The Suez and Panama Canals are among the most important sea trade routes in the world.
In 2022 alone, almost 23,900 ships transported around 1.4 billion tons of freight through the 193-kilometre-long Suez Canal. However, this important canal has once again become a bottleneck for sea freight traffic.
But, according to recent reports, more and more shipping companies have been avoiding the Suez Canal in recent weeks for fear of the increasing attacks on container ships caused by the geopolitical crisis in the Middle East. Instead of using the Suez Canal, they are instead re-routing their cargo 6,000 km further, around South Africa’s Cape of Good Hope, which leads to up to 10 days longer transportation times and higher costs.
If the situation in the Suez Canal persists for longer, bottlenecks could occur again, as they did when the container ship “Ever Green” was beached in the Suez Canal in 2021. After just a few days, closures in the Suez Canal led to a shortage of cargo space and containers, which temporarily caused prices for sea transport to skyrocket and had an impact on global trade.
For European industry, the current situation would mean that it would have to prepare for bottlenecks in Asian primary products, but also in textiles, medicines and food from the Far East.
Tesla is already the first company to report supply bottlenecks leading to an interruption in production at its plant in Gruenheide, Germany.
The pressure on the supply chain is higher than ever before. And with all the uncertainties of recent years, it is advisable to review existing processes and find out what lessons can be learned.
Better forecasting and end-to-end supply chain visibility
Accurate forecasting of unforeseen events is crucial in light of past crises. Especially when it comes to the resilience of global supply chains, acting quickly and flexibly when unexpected events occur is a top priority.
End-to-end transparency plays a central role in taking proactive measures. You need to know:
- Which materials and goods are affected?
- Which shipments are affected?
- Where are my stocks located?
- What alternative sources of supply are available for the essential resources
- What alternative means and routes of transportation can be used?
- How will the events affect planned production, customer orders and ongoing campaigns?
In recent years, it has become apparent that digital tools have become indispensable for companies to make their supply chain more flexible and respond to unexpected changes. The ongoing development of technologies such as artificial intelligence, machine learning, IoT tracking and cloud services enables companies to gain a clear competitive advantage over their rivals.
Risk minimization through diversification and a good network of relationships
The blockade of the Suez Canal in 2021 has highlighted the importance of risk minimization strategies.
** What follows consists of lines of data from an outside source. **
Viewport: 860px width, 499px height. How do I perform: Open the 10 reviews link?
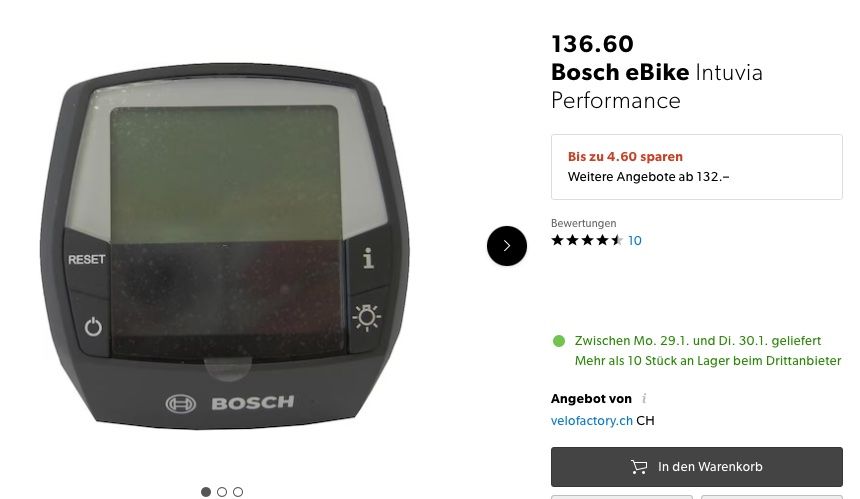pos(635,240)
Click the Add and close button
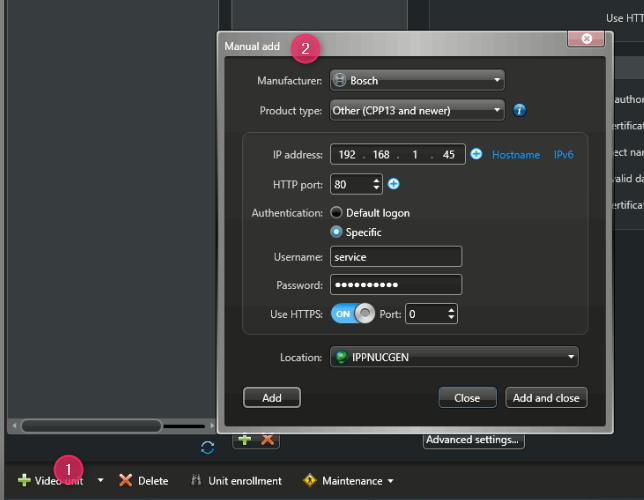The height and width of the screenshot is (500, 644). (546, 397)
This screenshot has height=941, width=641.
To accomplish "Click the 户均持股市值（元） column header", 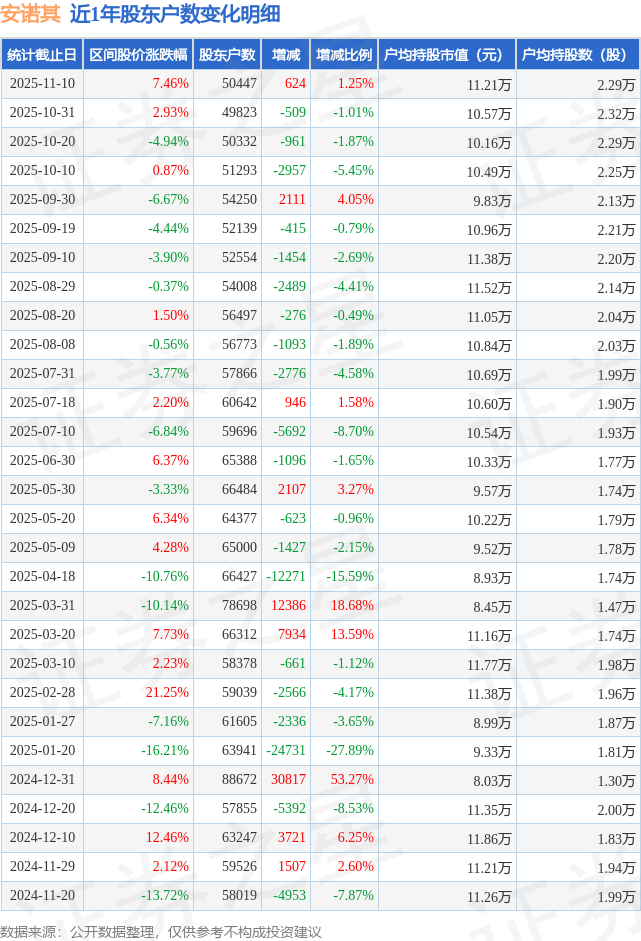I will (x=446, y=55).
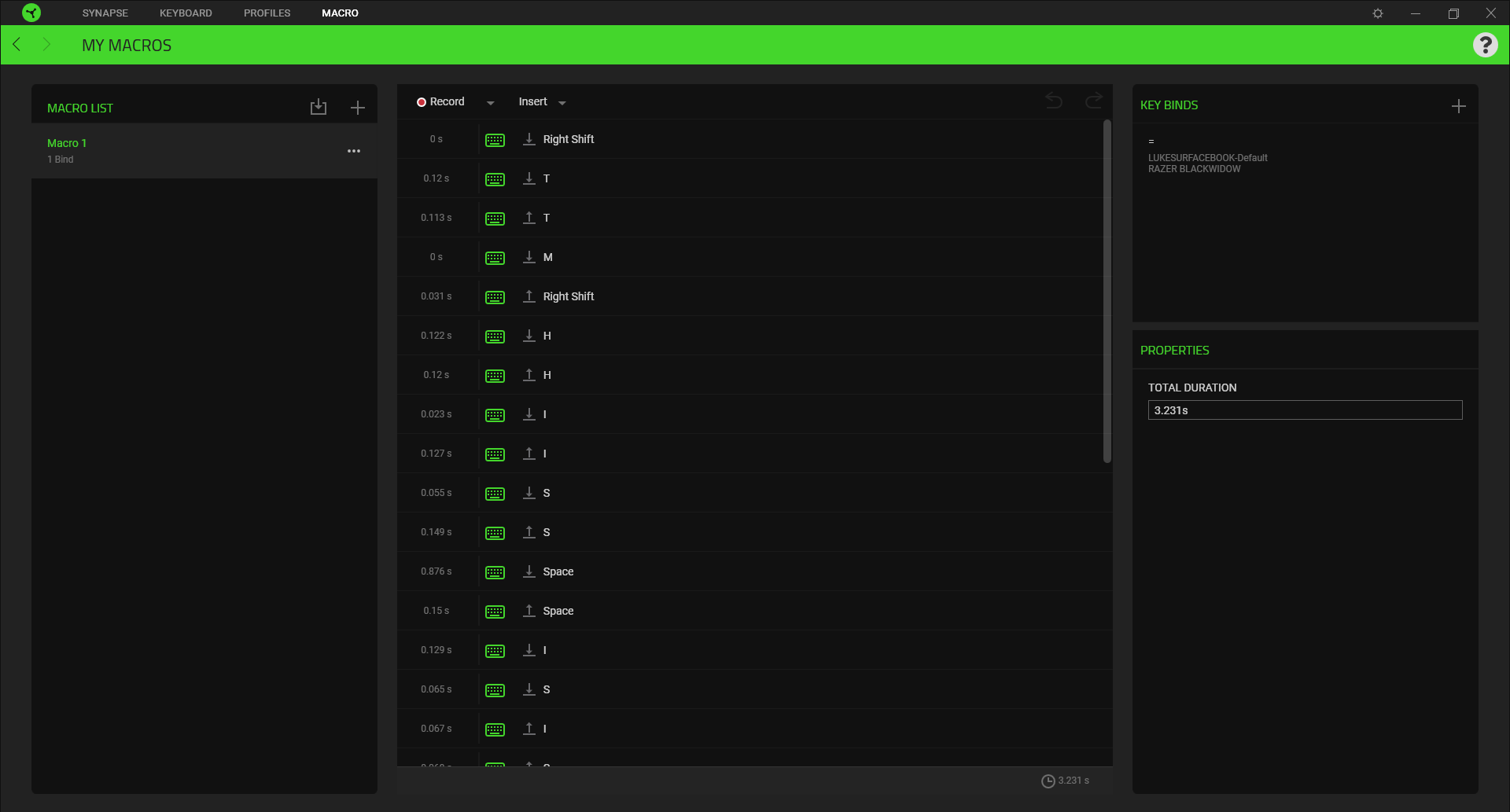Select Macro 1 in the macro list
1510x812 pixels.
pyautogui.click(x=67, y=143)
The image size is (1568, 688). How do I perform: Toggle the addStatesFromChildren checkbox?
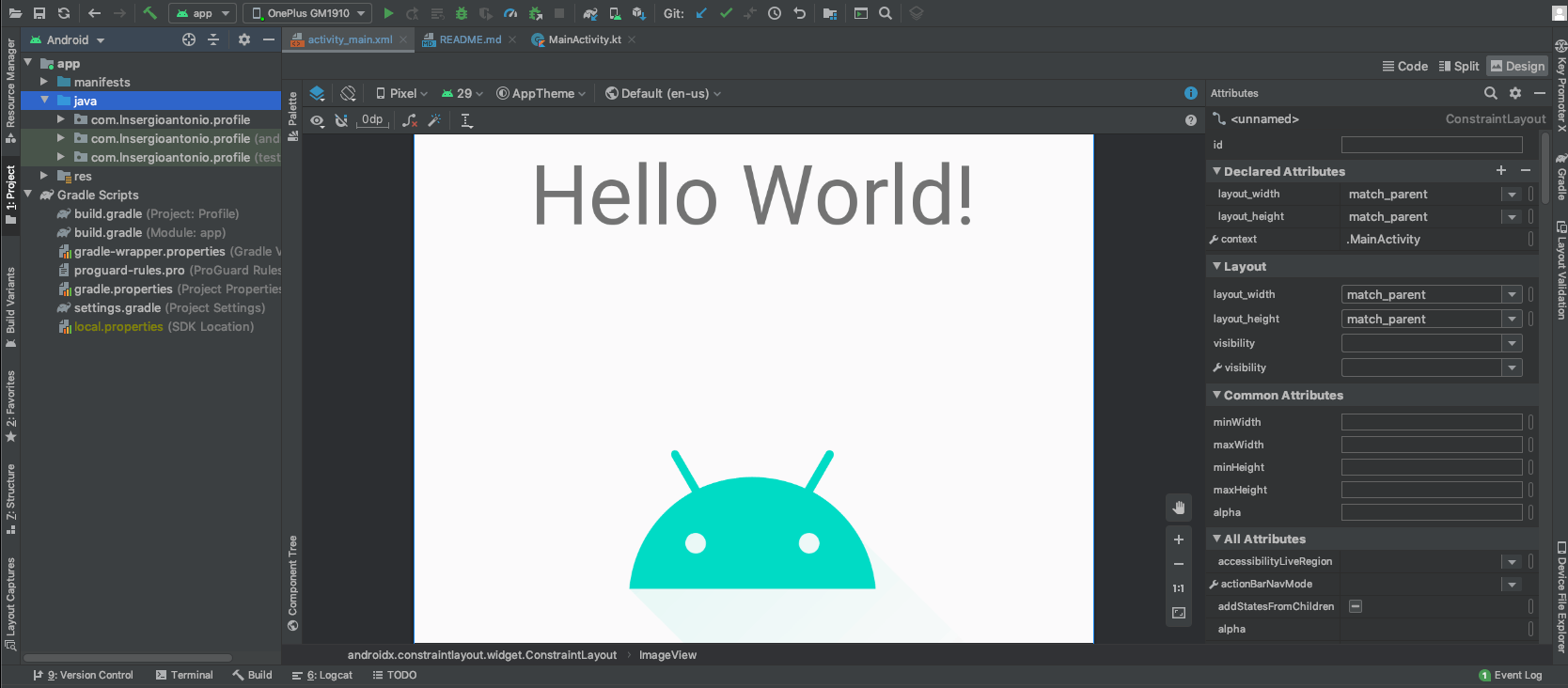1356,606
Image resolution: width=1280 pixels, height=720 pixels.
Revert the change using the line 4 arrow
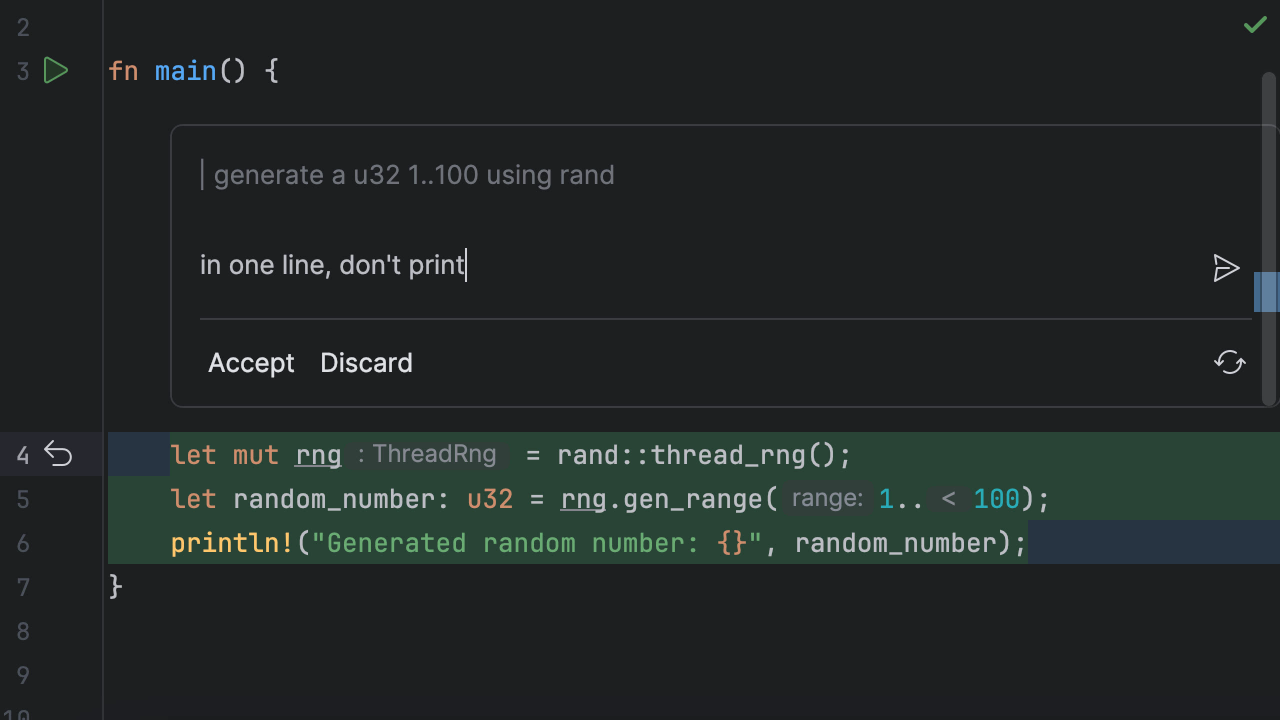point(58,456)
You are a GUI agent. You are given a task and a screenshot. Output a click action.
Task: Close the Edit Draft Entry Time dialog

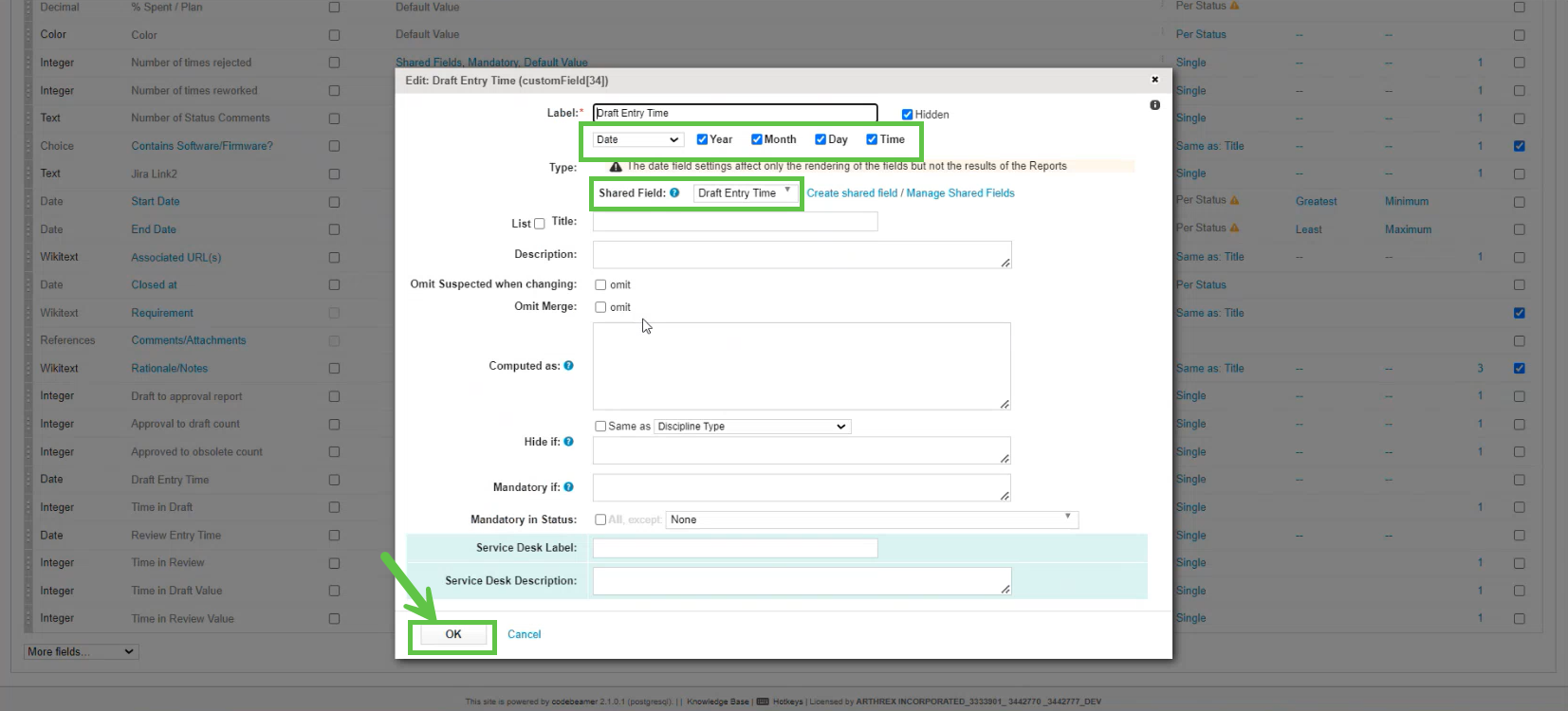click(1154, 80)
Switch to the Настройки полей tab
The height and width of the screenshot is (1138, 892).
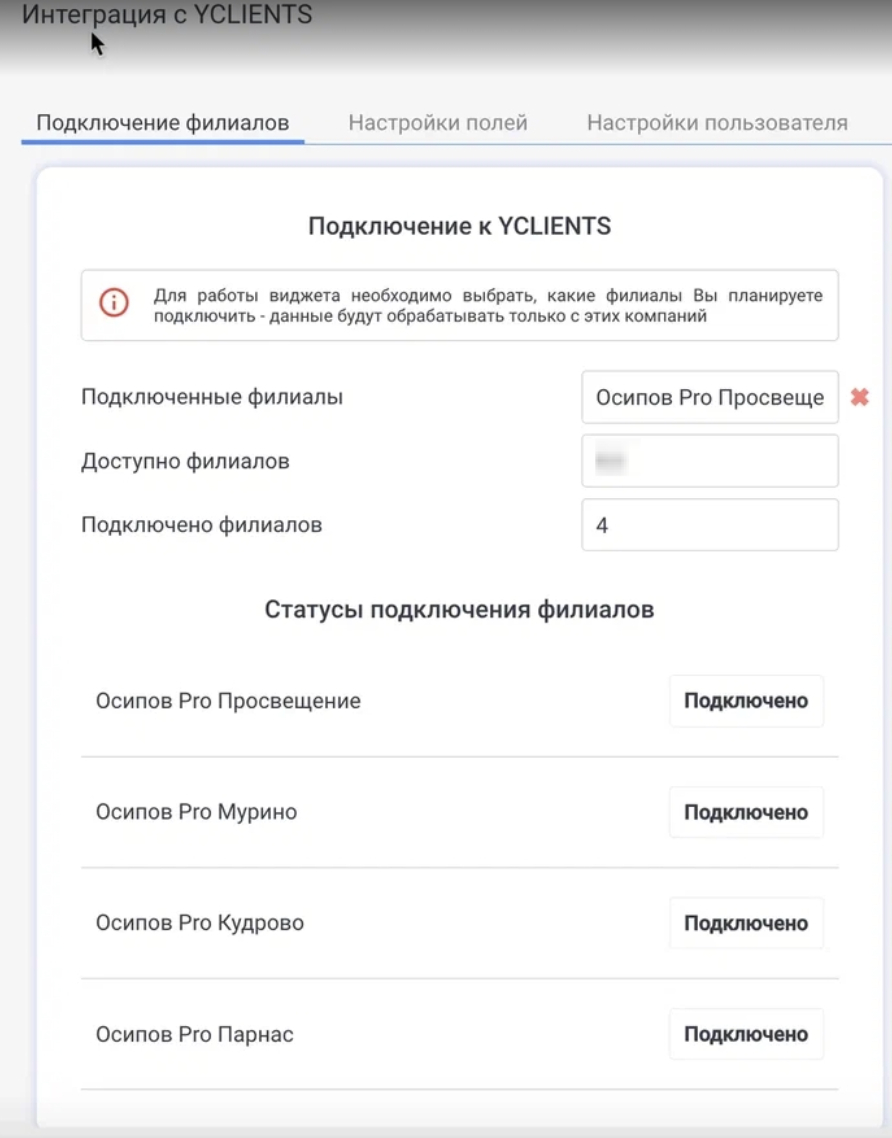[x=437, y=123]
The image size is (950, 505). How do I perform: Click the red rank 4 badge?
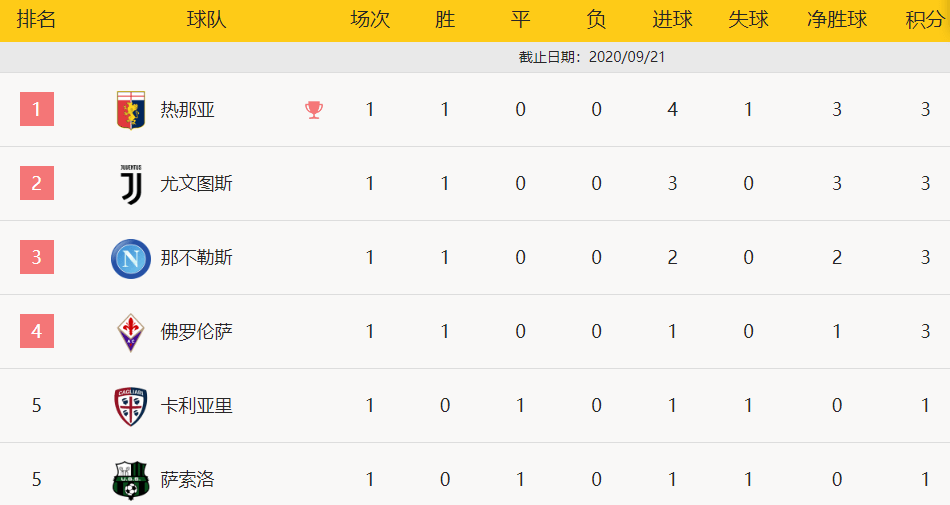pos(37,331)
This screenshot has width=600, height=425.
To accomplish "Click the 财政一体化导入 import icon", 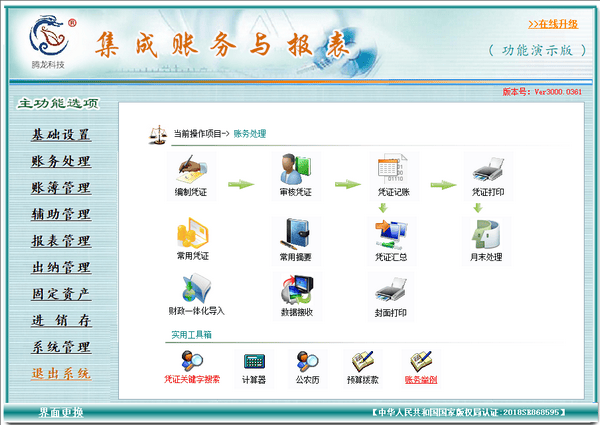I will [x=193, y=290].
It also shows the need for effective risk management in unexpected situations, accurate forecasting and a good network of relationships.
Recognizing the risk is the first step in assessing the best course of action and being able to act within the shortest possible time. The following questions can help here:
- Is it possible to redirect the consignment at short notice and during transportation?
- Which alternative sources of supply can be identified and is a quick change possible?
- Are there alternative logistics types and routes?
- Is it possible to adapt production to react to unavailable materials?
A good business network should not be underestimated here. What does this look like along the entire supply chain, both with suppliers and service providers?
With a solid network, companies can find solutions to any problems that may arise more quickly together.
Building a risk-resistant supply chain
In order to remain capable of acting in the future, it is important to design the supply chain in such a way that it can withstand interruptions. This requires processes and plans that provide for the following:
- Implementation of risk management and business continuity strategies
- Geographic diversification of supply chains to reduce risks that may arise from suppliers in a particular country or region
- Multisourcing of key raw materials or strategic components to minimize dependence on a single supplier
- Identification of alternative transportation options in the event of disruptions.
- Introduction of an inventory optimization strategy across the entire company network to mitigate disruptions
- Weighing up shoring, nearshoring and onshoring strategies in production
Unforeseen disruptions, such as those caused by pandemics, climate or geopolitical reasons, will continue to occur in the future.
In this globally connected world, it is crucial that supply chains are resilient and flexible to survive in the current situation. At the same time, they should have the foresight, intelligence and transparency to thrive in the new normal.